DATA EXTRACTS:
────

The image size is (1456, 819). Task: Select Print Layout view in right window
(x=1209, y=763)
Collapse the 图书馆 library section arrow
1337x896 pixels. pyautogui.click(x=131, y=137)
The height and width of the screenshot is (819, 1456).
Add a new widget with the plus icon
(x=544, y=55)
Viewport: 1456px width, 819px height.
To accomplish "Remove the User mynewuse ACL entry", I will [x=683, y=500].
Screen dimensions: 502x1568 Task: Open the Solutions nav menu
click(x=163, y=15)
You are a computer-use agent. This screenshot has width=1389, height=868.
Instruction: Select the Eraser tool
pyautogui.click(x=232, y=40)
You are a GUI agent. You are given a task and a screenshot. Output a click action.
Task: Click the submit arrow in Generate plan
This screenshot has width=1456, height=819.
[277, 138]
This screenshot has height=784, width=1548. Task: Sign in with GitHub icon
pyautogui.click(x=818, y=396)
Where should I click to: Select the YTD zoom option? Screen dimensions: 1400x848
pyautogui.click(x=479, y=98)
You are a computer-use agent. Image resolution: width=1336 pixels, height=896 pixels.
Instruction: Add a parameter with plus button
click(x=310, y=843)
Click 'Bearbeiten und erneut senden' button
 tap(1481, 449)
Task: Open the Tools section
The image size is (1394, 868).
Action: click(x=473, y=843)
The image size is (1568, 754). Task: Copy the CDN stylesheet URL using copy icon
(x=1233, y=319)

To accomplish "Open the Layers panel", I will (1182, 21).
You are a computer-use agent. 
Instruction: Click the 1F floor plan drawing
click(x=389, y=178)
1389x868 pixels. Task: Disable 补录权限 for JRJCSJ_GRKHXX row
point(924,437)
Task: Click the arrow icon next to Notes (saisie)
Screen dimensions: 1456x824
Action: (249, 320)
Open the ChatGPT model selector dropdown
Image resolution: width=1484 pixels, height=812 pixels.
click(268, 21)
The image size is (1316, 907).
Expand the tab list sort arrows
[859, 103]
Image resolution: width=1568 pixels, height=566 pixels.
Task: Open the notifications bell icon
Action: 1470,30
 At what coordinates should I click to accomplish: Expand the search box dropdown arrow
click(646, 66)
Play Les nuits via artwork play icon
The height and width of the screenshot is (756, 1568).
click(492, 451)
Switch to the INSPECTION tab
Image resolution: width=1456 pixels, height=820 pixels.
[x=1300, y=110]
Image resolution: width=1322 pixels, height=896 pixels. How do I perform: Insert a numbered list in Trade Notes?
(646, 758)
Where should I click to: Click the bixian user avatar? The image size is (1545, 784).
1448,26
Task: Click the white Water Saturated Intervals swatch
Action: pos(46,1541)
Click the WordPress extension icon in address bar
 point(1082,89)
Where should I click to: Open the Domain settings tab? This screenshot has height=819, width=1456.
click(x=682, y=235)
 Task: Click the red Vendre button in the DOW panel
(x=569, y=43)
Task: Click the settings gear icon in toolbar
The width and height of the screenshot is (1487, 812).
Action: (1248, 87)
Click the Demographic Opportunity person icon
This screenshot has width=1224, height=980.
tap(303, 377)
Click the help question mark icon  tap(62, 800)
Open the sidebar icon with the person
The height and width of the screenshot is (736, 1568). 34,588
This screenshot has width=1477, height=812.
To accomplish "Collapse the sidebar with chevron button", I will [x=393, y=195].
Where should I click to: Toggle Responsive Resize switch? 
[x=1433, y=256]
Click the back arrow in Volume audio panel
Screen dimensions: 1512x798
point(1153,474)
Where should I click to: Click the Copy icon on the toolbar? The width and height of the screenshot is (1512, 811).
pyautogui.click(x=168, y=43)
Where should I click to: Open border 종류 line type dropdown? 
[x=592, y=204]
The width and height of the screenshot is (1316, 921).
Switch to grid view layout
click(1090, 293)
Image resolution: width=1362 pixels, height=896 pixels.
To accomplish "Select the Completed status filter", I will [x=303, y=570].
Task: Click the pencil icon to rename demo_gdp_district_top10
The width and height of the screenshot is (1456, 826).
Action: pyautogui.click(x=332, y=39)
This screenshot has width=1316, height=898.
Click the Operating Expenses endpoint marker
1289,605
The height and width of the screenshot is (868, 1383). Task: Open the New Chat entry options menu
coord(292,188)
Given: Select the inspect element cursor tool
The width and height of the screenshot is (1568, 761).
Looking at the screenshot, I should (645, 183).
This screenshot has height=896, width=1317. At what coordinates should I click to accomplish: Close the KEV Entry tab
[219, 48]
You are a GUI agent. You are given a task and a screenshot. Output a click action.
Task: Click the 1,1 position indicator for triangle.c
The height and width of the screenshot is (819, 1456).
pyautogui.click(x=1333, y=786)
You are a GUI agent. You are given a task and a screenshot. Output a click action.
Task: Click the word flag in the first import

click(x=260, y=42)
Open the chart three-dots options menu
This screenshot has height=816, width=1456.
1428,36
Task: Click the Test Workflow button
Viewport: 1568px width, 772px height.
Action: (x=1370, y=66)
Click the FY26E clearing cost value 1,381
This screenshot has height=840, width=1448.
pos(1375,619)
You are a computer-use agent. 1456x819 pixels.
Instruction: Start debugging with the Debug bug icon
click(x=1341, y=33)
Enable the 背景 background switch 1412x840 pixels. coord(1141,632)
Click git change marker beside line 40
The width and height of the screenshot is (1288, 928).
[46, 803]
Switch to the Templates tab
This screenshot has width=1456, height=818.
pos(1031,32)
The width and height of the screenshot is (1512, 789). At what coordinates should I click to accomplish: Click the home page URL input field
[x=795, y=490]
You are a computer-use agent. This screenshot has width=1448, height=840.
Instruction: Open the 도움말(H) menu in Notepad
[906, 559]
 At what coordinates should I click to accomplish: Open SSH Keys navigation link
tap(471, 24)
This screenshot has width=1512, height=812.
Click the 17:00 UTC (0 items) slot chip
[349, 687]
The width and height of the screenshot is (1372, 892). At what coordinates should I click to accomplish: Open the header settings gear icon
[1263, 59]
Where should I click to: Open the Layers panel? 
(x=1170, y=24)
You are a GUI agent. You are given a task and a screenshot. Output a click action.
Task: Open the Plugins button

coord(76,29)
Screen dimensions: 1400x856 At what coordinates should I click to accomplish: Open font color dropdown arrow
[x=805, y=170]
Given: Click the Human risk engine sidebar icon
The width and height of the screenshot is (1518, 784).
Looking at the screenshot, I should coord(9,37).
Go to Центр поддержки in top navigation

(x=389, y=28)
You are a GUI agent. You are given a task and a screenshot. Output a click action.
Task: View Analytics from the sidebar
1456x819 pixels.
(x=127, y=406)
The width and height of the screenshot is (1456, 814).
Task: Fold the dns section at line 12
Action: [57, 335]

────

REQUIRED WORK:
Reproduce the data verbatim, line for line.

OUTPUT FOR THIS TASK:
The image size is (1456, 819). Task: Select Print Layout view in right window
(x=1209, y=763)
Collapse the 图书馆 library section arrow
1337x896 pixels. pyautogui.click(x=131, y=137)
The height and width of the screenshot is (819, 1456).
Add a new widget with the plus icon
(x=544, y=55)
Viewport: 1456px width, 819px height.
To accomplish "Remove the User mynewuse ACL entry", I will [x=683, y=500].
Screen dimensions: 502x1568 Task: Open the Solutions nav menu
click(x=163, y=15)
You are a computer-use agent. This screenshot has width=1389, height=868.
Instruction: Select the Eraser tool
pyautogui.click(x=232, y=40)
You are a GUI agent. You are given a task and a screenshot. Output a click action.
Task: Click the submit arrow in Generate plan
This screenshot has width=1456, height=819.
[277, 138]
This screenshot has height=784, width=1548. Task: Sign in with GitHub icon
pyautogui.click(x=818, y=396)
Where should I click to: Select the YTD zoom option? Screen dimensions: 1400x848
pyautogui.click(x=479, y=98)
You are a computer-use agent. Image resolution: width=1336 pixels, height=896 pixels.
Instruction: Add a parameter with plus button
click(x=310, y=843)
Click 'Bearbeiten und erneut senden' button
 tap(1481, 449)
Task: Open the Tools section
The image size is (1394, 868).
Action: click(x=473, y=843)
The image size is (1568, 754). Task: Copy the CDN stylesheet URL using copy icon
(x=1233, y=319)

To accomplish "Open the Layers panel", I will (1182, 21).
You are a computer-use agent. 
Instruction: Click the 1F floor plan drawing
click(x=389, y=178)
1389x868 pixels. Task: Disable 补录权限 for JRJCSJ_GRKHXX row
point(924,437)
Task: Click the arrow icon next to Notes (saisie)
Screen dimensions: 1456x824
Action: (249, 320)
Open the ChatGPT model selector dropdown
Image resolution: width=1484 pixels, height=812 pixels.
click(268, 21)
The image size is (1316, 907).
Expand the tab list sort arrows
[859, 103]
Image resolution: width=1568 pixels, height=566 pixels.
Task: Open the notifications bell icon
Action: 1470,30
 At what coordinates should I click to accomplish: Expand the search box dropdown arrow
click(646, 66)
Play Les nuits via artwork play icon
The height and width of the screenshot is (756, 1568).
click(492, 451)
Switch to the INSPECTION tab
Image resolution: width=1456 pixels, height=820 pixels.
[x=1300, y=110]
Image resolution: width=1322 pixels, height=896 pixels. How do I perform: Insert a numbered list in Trade Notes?
(646, 758)
Where should I click to: Click the bixian user avatar? The image size is (1545, 784).
1448,26
Task: Click the white Water Saturated Intervals swatch
Action: pos(46,1541)
Click the WordPress extension icon in address bar
 point(1082,89)
Where should I click to: Open the Domain settings tab? This screenshot has height=819, width=1456.
click(x=682, y=235)
 Task: Click the red Vendre button in the DOW panel
(x=569, y=43)
Task: Click the settings gear icon in toolbar
The width and height of the screenshot is (1487, 812).
Action: (1248, 87)
Click the Demographic Opportunity person icon
This screenshot has width=1224, height=980.
tap(303, 377)
Click the help question mark icon  tap(62, 800)
Open the sidebar icon with the person
The height and width of the screenshot is (736, 1568). 34,588
This screenshot has width=1477, height=812.
To accomplish "Collapse the sidebar with chevron button", I will [x=393, y=195].
Where should I click to: Toggle Responsive Resize switch? 
[x=1433, y=256]
Click the back arrow in Volume audio panel
Screen dimensions: 1512x798
point(1153,474)
Where should I click to: Click the Copy icon on the toolbar? The width and height of the screenshot is (1512, 811).
pyautogui.click(x=168, y=43)
Where should I click to: Open border 종류 line type dropdown? 
[x=592, y=204]
The width and height of the screenshot is (1316, 921).
Switch to grid view layout
click(1090, 293)
Image resolution: width=1362 pixels, height=896 pixels.
To accomplish "Select the Completed status filter", I will [x=303, y=570].
Task: Click the pencil icon to rename demo_gdp_district_top10
The width and height of the screenshot is (1456, 826).
Action: pyautogui.click(x=332, y=39)
This screenshot has width=1316, height=898.
Click the Operating Expenses endpoint marker
1289,605
The height and width of the screenshot is (868, 1383). Task: Open the New Chat entry options menu
coord(292,188)
Given: Select the inspect element cursor tool
The width and height of the screenshot is (1568, 761).
Looking at the screenshot, I should (645, 183).
This screenshot has height=896, width=1317. At what coordinates should I click to accomplish: Close the KEV Entry tab
[219, 48]
You are a GUI agent. You are given a task and a screenshot. Output a click action.
Task: Click the 1,1 position indicator for triangle.c
The height and width of the screenshot is (819, 1456).
pyautogui.click(x=1333, y=786)
You are a GUI agent. You are given a task and a screenshot. Output a click action.
Task: Click the word flag in the first import

click(x=260, y=42)
Open the chart three-dots options menu
This screenshot has height=816, width=1456.
1428,36
Task: Click the Test Workflow button
Viewport: 1568px width, 772px height.
Action: (x=1370, y=66)
Click the FY26E clearing cost value 1,381
This screenshot has height=840, width=1448.
pos(1375,619)
You are a computer-use agent. 1456x819 pixels.
Instruction: Start debugging with the Debug bug icon
click(x=1341, y=33)
Enable the 背景 background switch 1412x840 pixels. coord(1141,632)
Click git change marker beside line 40
The width and height of the screenshot is (1288, 928).
[46, 803]
Switch to the Templates tab
This screenshot has width=1456, height=818.
pos(1031,32)
The width and height of the screenshot is (1512, 789). At what coordinates should I click to accomplish: Click the home page URL input field
[x=795, y=490]
You are a computer-use agent. This screenshot has width=1448, height=840.
Instruction: Open the 도움말(H) menu in Notepad
[906, 559]
 At what coordinates should I click to accomplish: Open SSH Keys navigation link
tap(471, 24)
This screenshot has width=1512, height=812.
Click the 17:00 UTC (0 items) slot chip
[349, 687]
The width and height of the screenshot is (1372, 892). At what coordinates should I click to accomplish: Open the header settings gear icon
[1263, 59]
Where should I click to: Open the Layers panel? 
(x=1170, y=24)
You are a GUI agent. You are given a task and a screenshot. Output a click action.
Task: Open the Plugins button

coord(76,29)
Screen dimensions: 1400x856 At what coordinates should I click to accomplish: Open font color dropdown arrow
[x=805, y=170]
Given: Click the Human risk engine sidebar icon
The width and height of the screenshot is (1518, 784).
Looking at the screenshot, I should coord(9,37).
Go to Центр поддержки in top navigation

(x=389, y=28)
You are a GUI agent. You are given a task and a screenshot. Output a click action.
Task: View Analytics from the sidebar
1456x819 pixels.
(x=127, y=406)
The width and height of the screenshot is (1456, 814).
Task: Fold the dns section at line 12
Action: [57, 335]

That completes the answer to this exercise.